-------- Text under study
Re: Restricting <base> URLS via CSP

I've landed a very rough strawman of this functionality in
http://trac.webkit.org/changeset/146886. Should be in a Canary later this
week (locked safely behind the "Experimental WebKit Features" flag, of
course) for experimentation.

I think I agree with you, Alex. #2 seems like the best and most consistent
option. #3 probably isn't worth doing.

-mike

--
Mike West <mkwst@google.com>, Developer Advocate
Google Germany GmbH, Dienerstrasse 12, 80331 München, Germany
Google+: https://mkw.st/+, Twitter: @mikewest, Cell: +49 162 10 255 91


On Tue, Mar 26, 2013 at 2:56 PM, Alex Russell <slightlyoff@google.com>wrote:

> On Monday, March 25, 2013, Mike West wrote:
>
>> In the hopes of sparking conversation, I've strawmanned up a first pass
>> at this: https://dvcs.w3.org/hg/content-security-policy/rev/4b89c246ea16.
>>
>> I see three ways of approaching this:
>>
>> 1. 'base-uri [URI]' actually set the document's base URL. After
>> consideration, I don't think this is a good idea; it seems surprising.
----------------
-------- Provided material
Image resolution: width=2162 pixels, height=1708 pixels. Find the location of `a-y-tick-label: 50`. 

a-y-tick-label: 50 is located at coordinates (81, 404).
----------------
▸ **Problems to work on**
1) From the message on restricting <base> URLs, reproduce the passage from "I've landed a" up to and including "isn't worth doing.".
2) Condense the paragraph of the message on restricting <base> URLs that begins "I've landed a very rough strawman" into a single shorter sentence that keeps its main facts.
3) Carry on the message about restricting <base> URLs from the point where it stops.

▸ **Answers given**
1)
I've landed a very rough strawman of this functionality in
http://trac.webkit.org/changeset/146886. Should be in a Canary later this
week (locked safely behind the "Experimental WebKit Features" flag, of
course) for experimentation.

I think I agree with you, Alex. #2 seems like the best and most consistent
option. #3 probably isn't worth doing.

2) A rough strawman of the feature has landed in WebKit changeset 146886 and should appear in a Canary build later this week for experimentation, behind the "Experimental WebKit Features" flag.

3)
>>
>> 2. 'base-uri [source-list]' sets a set of URIs which are acceptable base
>> URLs for the document. A <base> element would still be required in order to
>> change the document's base URL. That is what the commit above implements.
>>
>
> This was my assumption about how this would work.
>
>
>>  3. We add some mechanism of explicitly saying "the base URL can't be
>> changed". Perhaps 'lock-base-uri' directive, or a more generic
>> 'page-options' directive with a 'lock-base-uri' value?
>>
>
> I dislike this because it means that in a first-wins <base> case (har har)
> with an HTML injection vuln in the head, you can still be hosed. This seems
> both dangerous and misleading.
>
>
>> #2 seems to me to be most clearly in line with what we're currently doing
>> in CSP directives; I'd love other opinions. :)
>>
>> -mike
>>
>> --
>> Mike West <mkwst@google.com>, Developer Advocate
>> Google Germany GmbH, Dienerstrasse 12, 80331 München, Germany
>> Google+: https://mkw.st/+, Twitter: @mikewest, Cell: +49 162 10 255 91
>>
>>
>> On Mon, Mar 18, 2013 at 12:15 PM, Mike West <mkwst@google.com> wrote:
>>
>>> Thanks for the suggestion, both Alex and Ashar.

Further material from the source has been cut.